The process of generating sequences is... well, it's sequential. You maintain a list of tokens and iteratively add next token by sampling with probabilities.

$ X = [] $

__forever:__
* $w_{next} \sim P(w_{next} | X)$
* $X = concat(X, w_{next})$


Instead of sampling with probabilities, one can also try always taking most likely token, sampling among top-K most likely tokens or sampling with temperature. In the latter case (temperature), one samples from

$$w_{next} \sim {P(w_{next} | X) ^ {1 / \tau} \over \sum_{\hat w} P(\hat w | X) ^ {1 / \tau}}$$

Where $\tau > 0$ is model temperature. If $\tau << 1$, more likely tokens will be sampled with even higher probability while less likely tokens will vanish.

In [192]:
def get_next_token(lm, prefix, temperature=1.0):
    """
    return next token after prefix;
    :param temperature: samples proportionally to lm probabilities ^ temperature
        if temperature == 0, always takes most likely token. Break ties arbitrarily.
    """
    # <YOUR CODE>
    counter = lm.get_possible_next_tokens(prefix)
    next_words = list(counter)
    probs = list(counter.values())
    if temperature == 0:
        next_word = next_words[probs.index(max(probs))]
    else:
        probs = [x ** (1.0 / temperature) for x in probs]
        sum_prob = sum(probs)
        probs = [x / sum_prob for x in probs]
        next_word = np.random.choice(next_words, p=probs)
    
    return next_word

In [193]:
from collections import Counter
test_freqs = Counter([get_next_token(lm, 'there have') for _ in range(10000)])
assert 250 < test_freqs['not'] < 450
assert 8500 < test_freqs['been'] < 9500
assert 1 < test_freqs['lately'] < 200

test_freqs = Counter([get_next_token(lm, 'deep', temperature=1.0) for _ in range(10000)])
assert 1500 < test_freqs['learning'] < 3000
test_freqs = Counter([get_next_token(lm, 'deep', temperature=0.5) for _ in range(10000)])
assert 8000 < test_freqs['learning'] < 9000
test_freqs = Counter([get_next_token(lm, 'deep', temperature=0.0) for _ in range(10000)])
assert test_freqs['learning'] == 10000

print("Looks nice!")

Looks nice!


Let's have fun with this model

In [194]:
prefix = 'artificial' # <- your ideas :)

for i in range(100):
    prefix += ' ' + get_next_token(lm, prefix)
    if prefix.endswith(EOS) or len(lm.get_possible_next_tokens(prefix)) == 0:
        break
        
print(prefix)

artificial neural network models which can then be used on a small lower bound for the more challenging domains like network structure gets remodeled automatically by matching the question whether similar q - learning approach to large colonic deformations induced by the model computationally feasible model for the benign of mammogram datasets , mnist - dvs ( dynamic vision sensor networks . we find that our dnn achieves state - of - the - art in the 2012 nobel laureate in economics , business and scientific articles in order to obtain embeddings for other semantic properties of the training process .


In [201]:
prefix = 'bridging the' # <- more of your ideas

for i in range(100):
    prefix += ' ' + get_next_token(lm, prefix, temperature=0.5)
    if prefix.endswith(EOS) or len(lm.get_possible_next_tokens(prefix)) == 0:
        break
        
print(prefix)

bridging the gap between the data . _EOS_


### Evaluating language models: perplexity

Perplexity is a measure of how well does your model approximate true probability distribution behind data. __Smaller perplexity = better model__.
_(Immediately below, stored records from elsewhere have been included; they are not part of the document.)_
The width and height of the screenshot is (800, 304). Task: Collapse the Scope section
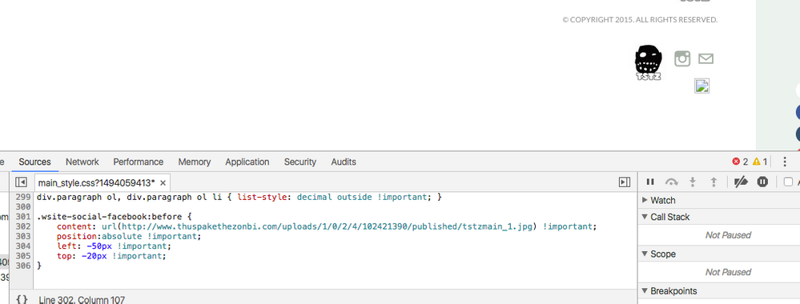click(x=659, y=254)
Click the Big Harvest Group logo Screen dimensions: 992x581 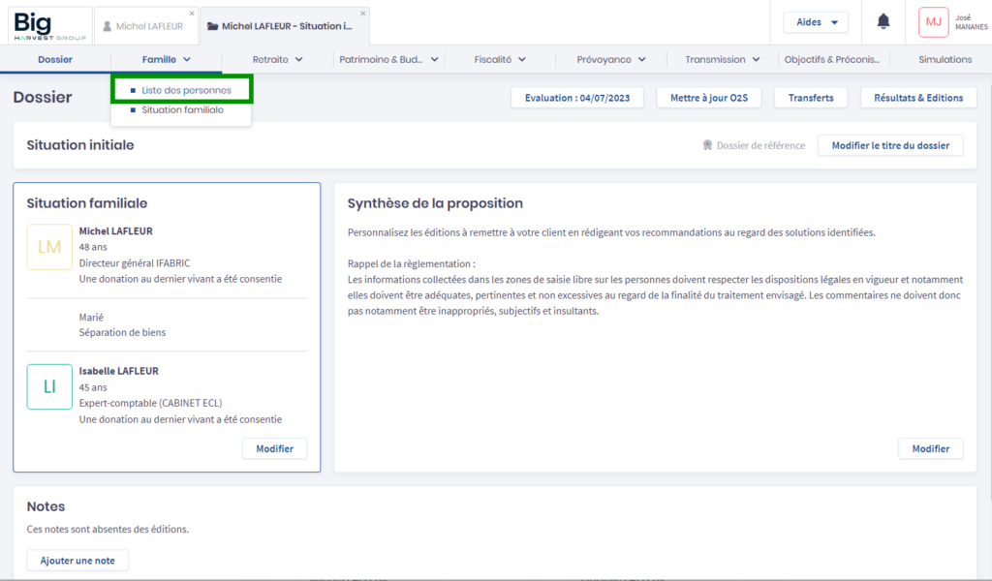coord(49,25)
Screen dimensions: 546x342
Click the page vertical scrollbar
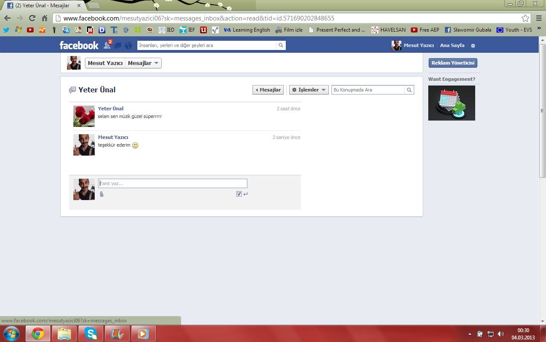pos(543,110)
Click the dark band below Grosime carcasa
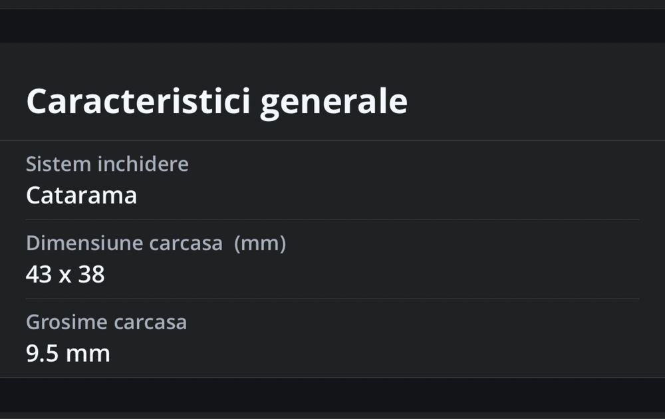Image resolution: width=665 pixels, height=419 pixels. (x=333, y=394)
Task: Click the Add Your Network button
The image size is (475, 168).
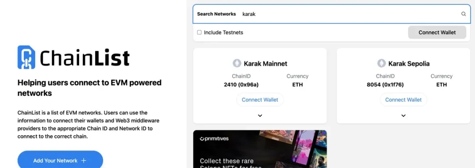Action: 60,160
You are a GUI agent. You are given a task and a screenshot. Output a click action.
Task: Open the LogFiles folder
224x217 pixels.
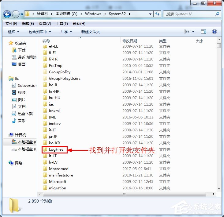(56, 149)
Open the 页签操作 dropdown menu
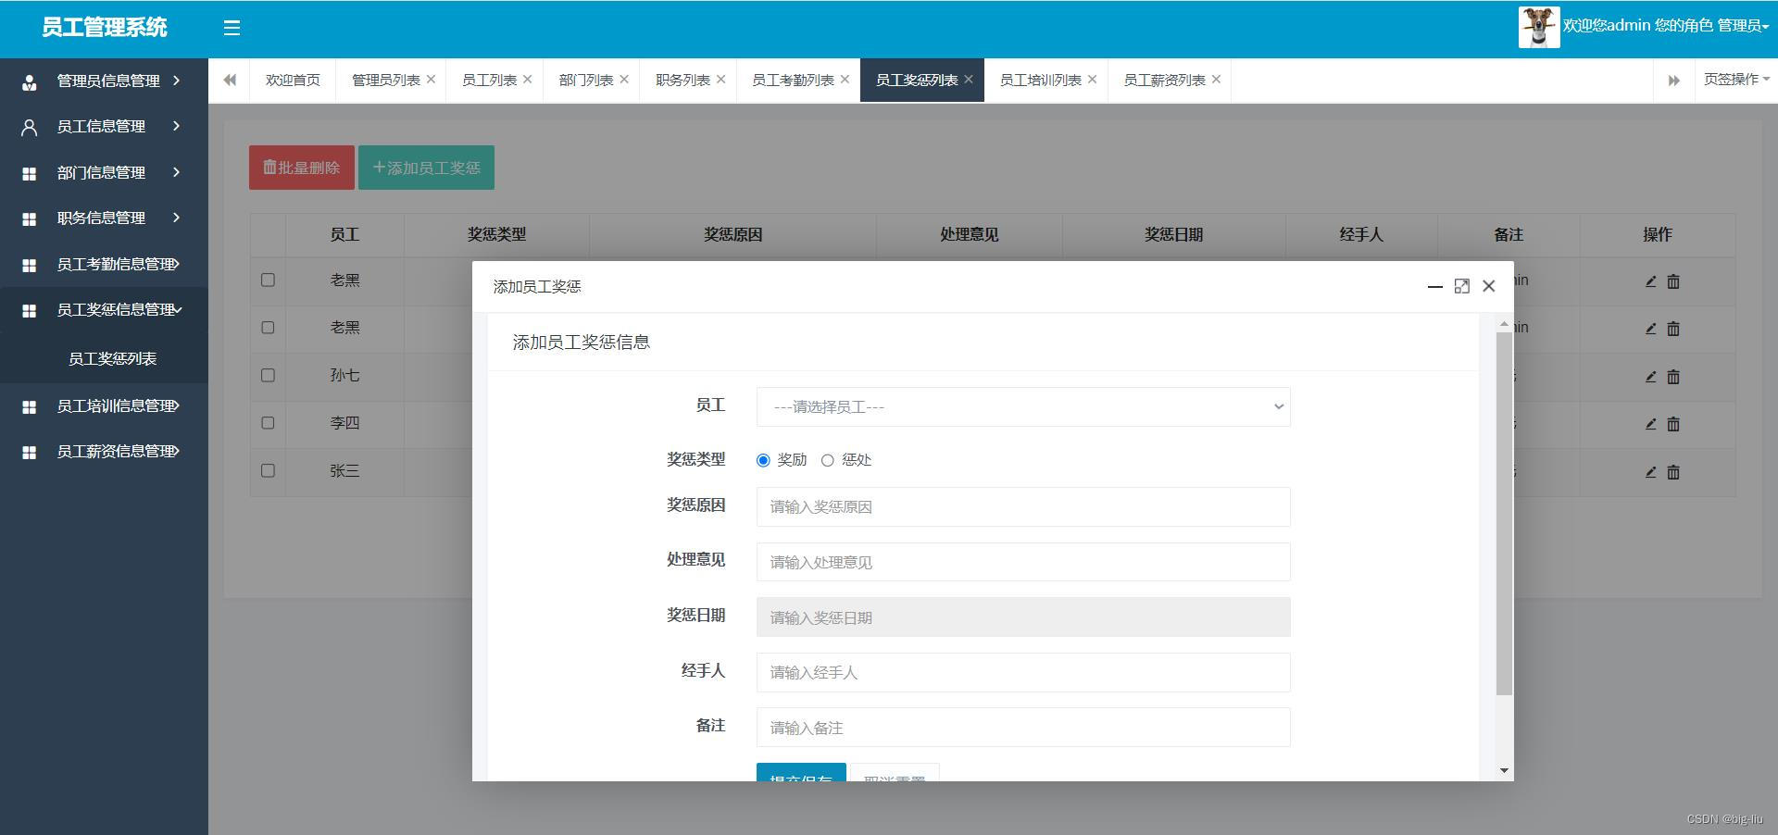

To compute perplexity on one sentence, use:
$$
    {\mathbb{P}}(w_1 \dots w_N) = P(w_1, \dots, w_N)^{-\frac1N} = \left( \prod_t P(w_t \mid w_{t - n}, \dots, w_{t - 1})\right)^{-\frac1N},
$$


On the corpora level, perplexity is a product of probabilities of all tokens in all sentences to the power of 1, divided by __total length of all sentences__ in corpora.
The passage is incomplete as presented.